One of the greatest attractions of the Central Coast for me is the elephant seal rookery near San Simeon. The huge seals can be seen there any time of year, because they take turns coming ashore to molt, mate, be born, fight, rest, nurse... The winter is the best time, though, because it's the peak season for births and mating. This year I was for the first time able to drive up there in the winter and indulge in watching and taking photos of this huge and wonderful guys.
Following the photos, there are some interesting facts about them, which I collected from various websites.

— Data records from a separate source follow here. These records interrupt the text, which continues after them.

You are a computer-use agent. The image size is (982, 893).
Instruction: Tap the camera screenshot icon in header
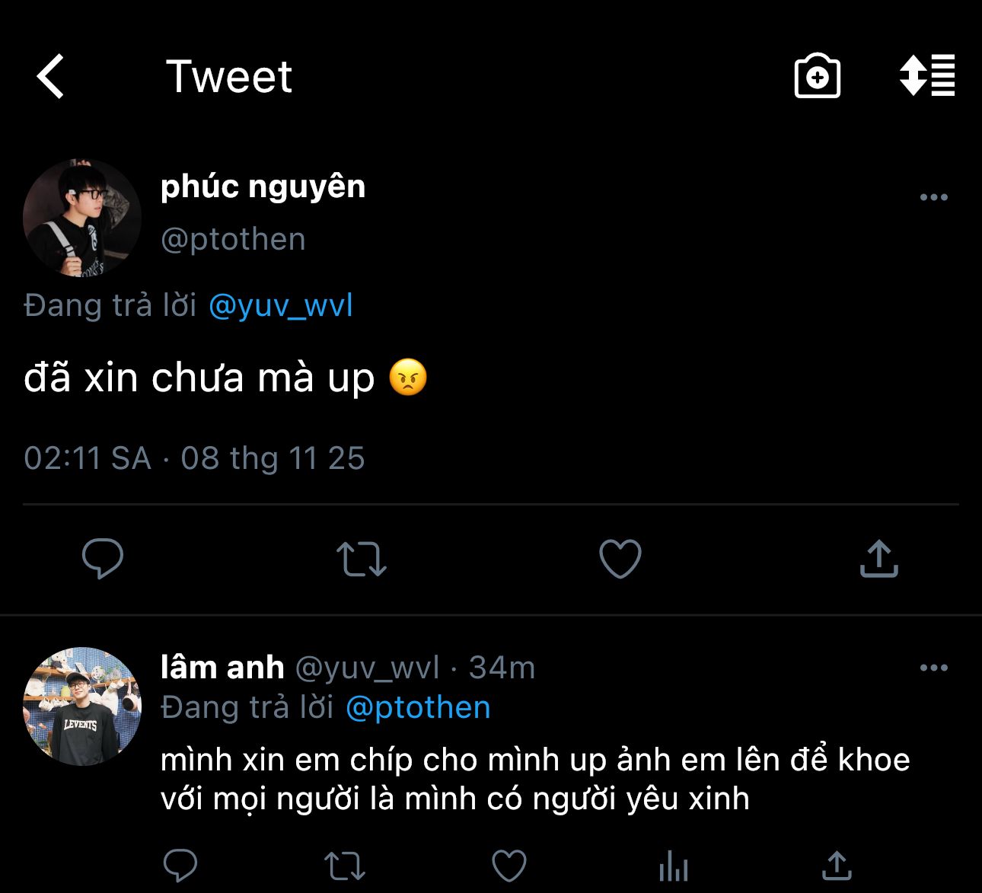817,76
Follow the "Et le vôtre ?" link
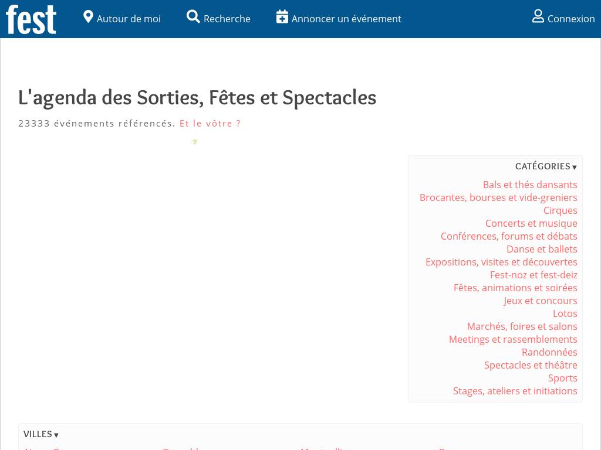The height and width of the screenshot is (450, 601). [x=210, y=124]
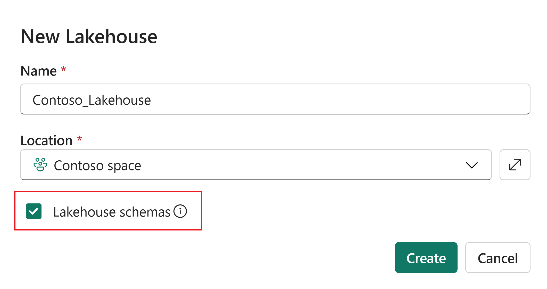Click the Contoso_Lakehouse text in Name field

click(x=92, y=100)
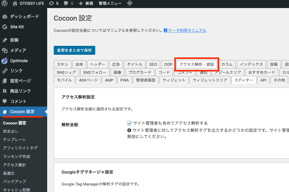The height and width of the screenshot is (192, 289).
Task: Open the comments bubble icon in admin bar
Action: (66, 4)
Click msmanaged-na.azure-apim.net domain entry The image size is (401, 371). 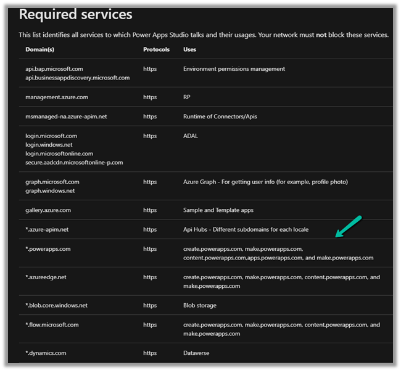click(66, 116)
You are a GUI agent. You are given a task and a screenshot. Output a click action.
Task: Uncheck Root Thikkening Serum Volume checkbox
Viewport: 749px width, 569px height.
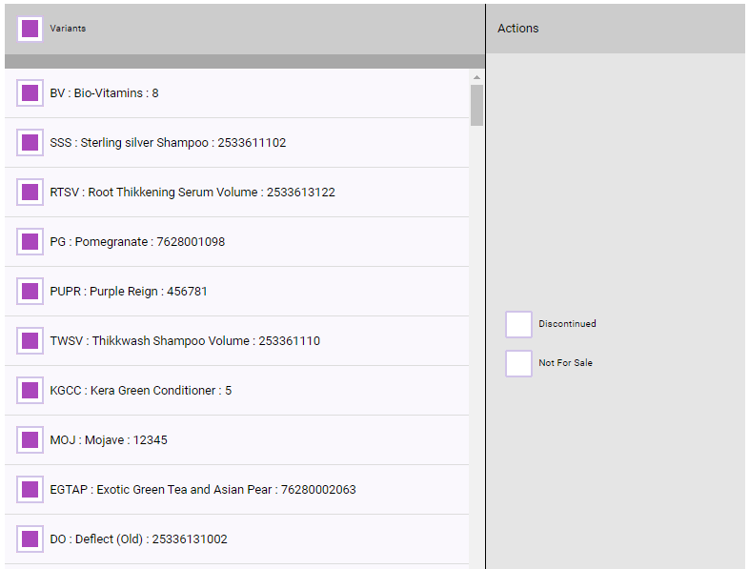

By mid-February, which is when I got there, most adult males have already fought over and established their territories, and the females were more or less fairly distributed among them, most of them with an accompanying pup. The younger/smaller males were orbiting around, taking every chance to mate with the females while the dominant male was looking the other way. They would retreat hastily once detected, without waiting to be assaulted. While seals are rather awkward on land and move around like huge caterpillars, it was amazing how agile a 2 ton male can be when chasing a competitor away from his harem.
While most of the pups were busy nursing every waking moment, some seemed to be already abandoned by their moms and were lounging around, waiting for their turn to leave land. As it usually happens, some youngsters did not make it, and there were a few immobile, sand-covered foul smelling bundles here and there that were an object of keen interest for vultures and crows. Around them the life went on: mating, nursing, sleeping, scratching, throwing sand over themselves, sparring (mostly young male pups), with a lot of yelling into the bargain. Everyone contributed to the noise: huge males snorting to announce their presence and maintain territorial boundaries; females yelling, pretending to be unhappy about the males' advances; pups screaming while being "stepped" on or after losing that teat for a second...
Elephant seals are large, oceangoing seals in the genus Mirounga. They were hunted to the brink of extinction by the end of the nineteenth century, but numbers have since recovered.
Elephant seals take their name from the large proboscis of the adult males (bulls) which resembles an elephant's trunk. The bull's proboscis is used in producing extraordinarily loud roaring noises, especially during the mating season. More importantly, however, the nose acts as a sort of rebreather, filled with cavities designed to reabsorb moisture from the animals' exhalations. This is important during the mating season when the male seals rarely leave the beach to feed and therefore must conserve body moisture as they have no incoming source of water.
The Northern Elephant Seal, somewhat smaller than its southern relative, ranges over the Pacific coast of the U.S., Canada and Mexico.
Females come ashore in January-February to give birth. The pups are black, noisy and active with a strong interest in the milk from their mother that will take them from approximately 70 pounds at birth to over 300 pounds in four weeks. Some resourceful pups nurse from two or three females. They can weigh 600 pounds and are aptly called "super weaners".
Adult females abruptly wean their pups by desertion about 24 days after giving birth. They come into season and mate before leaving for the ocean. However, the fertilized egg does not implant in the wall of her uterus for about four months a rare phenomenon called "delayed implantation". The theory is that the female is so weak after nursing and fasting that she doesn't have enough energy to nourish the egg. Since the seals' gestation period is seven months, this delay means that the young will be born after the female reaches her breeding ground the following year. The pups could not survive if born at sea.
By mid-March, most of the adult seals are gone, leaving the pups behind. The pups teach themselves to swim before following them.
(Info collected from Wikipedia, www.parks.ca.gov and www.elephantseal.org.)